Of course there are people who will talk about the Big Brother thing, others who will talk about immigration, and others who will say it’s voyeuristic. We know we’ll get criticism. But we know we’re doing this for the safety of the nation. We have a pretty open border with our neighbors to the south and bad people could take advantage of that. I’m sure there’ll be vandalism attempts once they find out where the cameras are. That’s why we’re not telling them where they are! And that’s not infringing on privacy—we’re not looking in people’s windows. These cameras are in wide open spaces where citizens asked for them”
- What values does Reay claim the Border Watch program upholds?

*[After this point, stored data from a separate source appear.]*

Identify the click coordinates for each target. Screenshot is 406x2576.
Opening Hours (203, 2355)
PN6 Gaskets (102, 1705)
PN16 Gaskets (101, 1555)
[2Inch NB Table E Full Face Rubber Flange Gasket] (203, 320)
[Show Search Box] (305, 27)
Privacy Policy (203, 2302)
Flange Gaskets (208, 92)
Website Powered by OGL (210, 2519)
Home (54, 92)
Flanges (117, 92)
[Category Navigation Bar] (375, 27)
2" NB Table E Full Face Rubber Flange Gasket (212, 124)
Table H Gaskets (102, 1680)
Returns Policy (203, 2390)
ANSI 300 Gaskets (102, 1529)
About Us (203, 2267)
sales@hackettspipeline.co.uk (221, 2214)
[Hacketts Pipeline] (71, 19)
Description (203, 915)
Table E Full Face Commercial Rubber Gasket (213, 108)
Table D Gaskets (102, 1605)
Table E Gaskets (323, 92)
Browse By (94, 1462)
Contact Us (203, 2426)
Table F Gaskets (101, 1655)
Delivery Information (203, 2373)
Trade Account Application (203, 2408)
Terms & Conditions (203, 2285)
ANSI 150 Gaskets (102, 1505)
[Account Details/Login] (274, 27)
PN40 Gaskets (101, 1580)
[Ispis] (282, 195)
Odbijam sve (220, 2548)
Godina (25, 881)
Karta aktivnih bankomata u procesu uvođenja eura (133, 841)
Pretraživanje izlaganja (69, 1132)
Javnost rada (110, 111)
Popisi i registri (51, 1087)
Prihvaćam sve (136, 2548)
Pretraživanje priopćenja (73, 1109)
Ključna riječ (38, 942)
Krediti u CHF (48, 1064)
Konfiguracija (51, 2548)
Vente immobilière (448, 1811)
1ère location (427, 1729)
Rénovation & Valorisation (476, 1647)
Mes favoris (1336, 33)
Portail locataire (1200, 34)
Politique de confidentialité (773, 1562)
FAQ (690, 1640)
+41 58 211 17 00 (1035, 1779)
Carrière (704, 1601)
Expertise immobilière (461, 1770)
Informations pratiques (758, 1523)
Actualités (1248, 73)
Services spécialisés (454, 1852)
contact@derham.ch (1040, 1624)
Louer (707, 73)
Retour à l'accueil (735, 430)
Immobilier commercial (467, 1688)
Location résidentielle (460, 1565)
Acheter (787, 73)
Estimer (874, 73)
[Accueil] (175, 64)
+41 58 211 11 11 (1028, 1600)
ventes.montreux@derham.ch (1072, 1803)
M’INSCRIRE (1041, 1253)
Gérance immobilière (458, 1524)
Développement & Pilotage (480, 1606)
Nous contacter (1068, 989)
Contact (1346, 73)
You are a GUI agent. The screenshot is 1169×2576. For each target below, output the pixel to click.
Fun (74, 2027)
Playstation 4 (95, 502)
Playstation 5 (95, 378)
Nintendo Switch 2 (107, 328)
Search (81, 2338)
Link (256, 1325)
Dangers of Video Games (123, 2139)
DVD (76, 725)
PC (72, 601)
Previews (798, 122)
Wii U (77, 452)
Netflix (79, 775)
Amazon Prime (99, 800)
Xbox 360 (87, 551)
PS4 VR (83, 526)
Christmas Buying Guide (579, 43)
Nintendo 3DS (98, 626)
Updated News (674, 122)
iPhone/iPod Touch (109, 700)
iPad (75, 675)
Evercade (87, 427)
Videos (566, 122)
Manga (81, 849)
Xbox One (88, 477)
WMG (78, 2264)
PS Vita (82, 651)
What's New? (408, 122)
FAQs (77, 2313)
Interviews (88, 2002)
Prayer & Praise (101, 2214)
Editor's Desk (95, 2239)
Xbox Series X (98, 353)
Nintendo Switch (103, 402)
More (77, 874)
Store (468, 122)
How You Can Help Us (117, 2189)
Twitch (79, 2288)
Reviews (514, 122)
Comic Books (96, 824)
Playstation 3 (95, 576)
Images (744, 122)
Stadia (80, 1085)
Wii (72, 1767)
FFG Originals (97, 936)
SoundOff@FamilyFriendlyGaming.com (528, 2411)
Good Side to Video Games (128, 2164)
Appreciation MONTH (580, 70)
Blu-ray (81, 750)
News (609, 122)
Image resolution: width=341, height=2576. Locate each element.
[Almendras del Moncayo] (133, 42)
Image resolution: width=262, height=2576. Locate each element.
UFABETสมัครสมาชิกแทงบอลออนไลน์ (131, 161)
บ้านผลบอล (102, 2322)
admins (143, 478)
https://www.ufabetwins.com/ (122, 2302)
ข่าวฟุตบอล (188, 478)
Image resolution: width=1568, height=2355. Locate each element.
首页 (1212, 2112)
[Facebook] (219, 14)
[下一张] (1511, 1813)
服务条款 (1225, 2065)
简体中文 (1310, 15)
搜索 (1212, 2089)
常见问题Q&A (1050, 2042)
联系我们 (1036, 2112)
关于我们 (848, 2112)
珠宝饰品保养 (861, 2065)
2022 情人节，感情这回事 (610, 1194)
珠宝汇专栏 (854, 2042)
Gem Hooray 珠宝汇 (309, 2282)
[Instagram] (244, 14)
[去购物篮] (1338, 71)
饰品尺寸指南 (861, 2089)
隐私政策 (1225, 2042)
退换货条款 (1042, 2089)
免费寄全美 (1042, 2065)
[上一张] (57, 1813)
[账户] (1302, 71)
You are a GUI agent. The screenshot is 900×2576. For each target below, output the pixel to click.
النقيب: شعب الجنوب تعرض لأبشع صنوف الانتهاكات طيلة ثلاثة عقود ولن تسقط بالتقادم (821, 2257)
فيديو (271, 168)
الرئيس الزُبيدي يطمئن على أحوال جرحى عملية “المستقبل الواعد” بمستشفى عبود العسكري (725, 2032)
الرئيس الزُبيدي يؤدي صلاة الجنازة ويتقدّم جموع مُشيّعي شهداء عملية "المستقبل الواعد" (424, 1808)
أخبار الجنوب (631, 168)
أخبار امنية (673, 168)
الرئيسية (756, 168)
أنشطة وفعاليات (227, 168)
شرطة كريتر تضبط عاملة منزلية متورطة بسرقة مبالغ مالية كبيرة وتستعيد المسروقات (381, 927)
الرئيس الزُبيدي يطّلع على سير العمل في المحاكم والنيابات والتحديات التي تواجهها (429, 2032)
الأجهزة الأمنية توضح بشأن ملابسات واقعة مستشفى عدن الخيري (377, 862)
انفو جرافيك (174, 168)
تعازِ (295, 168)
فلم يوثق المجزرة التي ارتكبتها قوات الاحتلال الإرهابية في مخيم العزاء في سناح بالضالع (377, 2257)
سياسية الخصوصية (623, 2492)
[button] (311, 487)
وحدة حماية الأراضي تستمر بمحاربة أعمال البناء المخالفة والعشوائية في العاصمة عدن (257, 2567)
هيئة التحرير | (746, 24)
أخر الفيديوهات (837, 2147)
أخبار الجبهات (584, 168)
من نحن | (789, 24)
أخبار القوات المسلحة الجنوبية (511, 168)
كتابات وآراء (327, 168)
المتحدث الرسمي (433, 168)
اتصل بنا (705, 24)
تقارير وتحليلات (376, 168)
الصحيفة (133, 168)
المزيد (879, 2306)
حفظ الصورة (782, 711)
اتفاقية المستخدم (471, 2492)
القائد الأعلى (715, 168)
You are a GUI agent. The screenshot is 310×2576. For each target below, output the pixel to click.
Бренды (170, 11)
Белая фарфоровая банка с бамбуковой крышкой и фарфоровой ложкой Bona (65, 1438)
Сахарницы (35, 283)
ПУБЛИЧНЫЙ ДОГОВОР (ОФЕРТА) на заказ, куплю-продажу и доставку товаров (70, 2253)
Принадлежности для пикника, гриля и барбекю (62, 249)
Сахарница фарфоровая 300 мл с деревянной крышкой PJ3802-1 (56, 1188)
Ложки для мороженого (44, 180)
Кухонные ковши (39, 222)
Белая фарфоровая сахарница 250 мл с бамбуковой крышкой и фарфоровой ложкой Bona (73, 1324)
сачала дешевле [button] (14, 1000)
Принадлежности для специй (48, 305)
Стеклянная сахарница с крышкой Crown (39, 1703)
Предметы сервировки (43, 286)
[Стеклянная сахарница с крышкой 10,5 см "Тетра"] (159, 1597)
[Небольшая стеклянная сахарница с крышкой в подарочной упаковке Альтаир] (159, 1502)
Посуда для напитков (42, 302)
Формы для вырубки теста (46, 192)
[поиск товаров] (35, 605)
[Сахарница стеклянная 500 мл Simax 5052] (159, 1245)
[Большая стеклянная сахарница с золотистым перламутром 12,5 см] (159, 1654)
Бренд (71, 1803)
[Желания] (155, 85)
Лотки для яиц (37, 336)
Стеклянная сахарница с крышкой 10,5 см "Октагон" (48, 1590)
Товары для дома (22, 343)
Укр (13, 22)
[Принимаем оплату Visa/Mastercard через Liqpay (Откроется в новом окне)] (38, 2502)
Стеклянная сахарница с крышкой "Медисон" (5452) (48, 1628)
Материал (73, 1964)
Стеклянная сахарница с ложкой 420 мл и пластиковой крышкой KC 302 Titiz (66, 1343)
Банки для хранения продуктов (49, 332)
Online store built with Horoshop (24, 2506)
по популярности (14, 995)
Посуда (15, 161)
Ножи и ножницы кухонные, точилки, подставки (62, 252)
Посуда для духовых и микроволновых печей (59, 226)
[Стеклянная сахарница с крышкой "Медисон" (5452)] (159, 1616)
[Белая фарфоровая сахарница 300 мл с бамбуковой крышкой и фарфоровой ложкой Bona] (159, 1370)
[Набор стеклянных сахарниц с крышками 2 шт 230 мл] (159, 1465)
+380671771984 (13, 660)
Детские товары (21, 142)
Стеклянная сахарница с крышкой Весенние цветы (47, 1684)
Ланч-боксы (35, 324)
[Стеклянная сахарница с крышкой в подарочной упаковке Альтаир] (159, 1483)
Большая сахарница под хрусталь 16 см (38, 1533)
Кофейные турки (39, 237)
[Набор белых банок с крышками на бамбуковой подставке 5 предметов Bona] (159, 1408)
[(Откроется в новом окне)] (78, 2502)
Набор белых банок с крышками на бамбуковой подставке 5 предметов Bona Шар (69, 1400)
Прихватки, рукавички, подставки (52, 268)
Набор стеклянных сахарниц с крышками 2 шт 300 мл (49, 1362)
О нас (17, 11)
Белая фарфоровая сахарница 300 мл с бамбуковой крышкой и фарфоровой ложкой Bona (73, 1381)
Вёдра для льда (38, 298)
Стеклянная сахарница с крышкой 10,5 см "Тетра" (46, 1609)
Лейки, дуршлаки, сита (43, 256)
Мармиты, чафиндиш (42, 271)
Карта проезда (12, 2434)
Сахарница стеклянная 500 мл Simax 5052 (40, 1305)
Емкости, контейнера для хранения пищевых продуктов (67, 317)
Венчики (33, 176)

- Why do those values matter?
- Are there any values that would be undermined by the Border Watch program? Why do those values matter?
3. Politics and images
Koskela writes: “If we take seriously the claims that visual images are political, and that the person using surveillance equipment—in this case, watching the website on her/his computer—does not find knowledge but creates it, we can ask what kind of knowledge an American who is committed enough to do the observation is likely to create. If different audiences provide different readings of same images, what kind of readings are the patriotic Americans likely to give? If the interpretations have both deliberate and unintended consequences, what might these consequences be in the case of the Texas Virtual Border Watch Program?” (55)
- What is the claim that images are political? Explain this, and come up with two examples (not from the Border Watch program).
- What does it mean to say that the person watching “creates” knowledge, but does not “find” it?
- Provide answers to her last two questions.
4. Security and other values
- Is immigration a security problem? Why or why not? Is there a better value or set of values through which to understand immigration?
- Provide a definition of “security” according to which immigration would be a security problem. Then provide a definition of “security” according to which immigration would not be a security problem. Which definition is better, and why?
- Assume for the moment that immigration is in fact a security problem. How does the Texas Virtual Border Watch uphold, or not uphold, the value of security? Is there a better way to achieve the same value?
- Koskela proposes: “an automated computer system would likely be more effective than the Internet site, but it would mediate a very different image. It is essential to provide the anxious public with the impression that they are able to ‘do something’” (60). Assess this statement. What does it say about the possible meanings of “security?”
- Are the issues surrounding Texas Border Watch driven by technology (in other words, is this appropriately categorized as a “technology ethics” problem)? If so, why? If not, why not?
- Do the various motives of the observers (the people who watch at home, and report suspicious activity) matter in assessing the ethics of the program?
Koskela, Hille 2011. “’Don’t mess with Texas!’ Texas Virtual Border Watch Program and the (botched) politics of responsibilization,” Crime, Media, Culture 7, 49-65.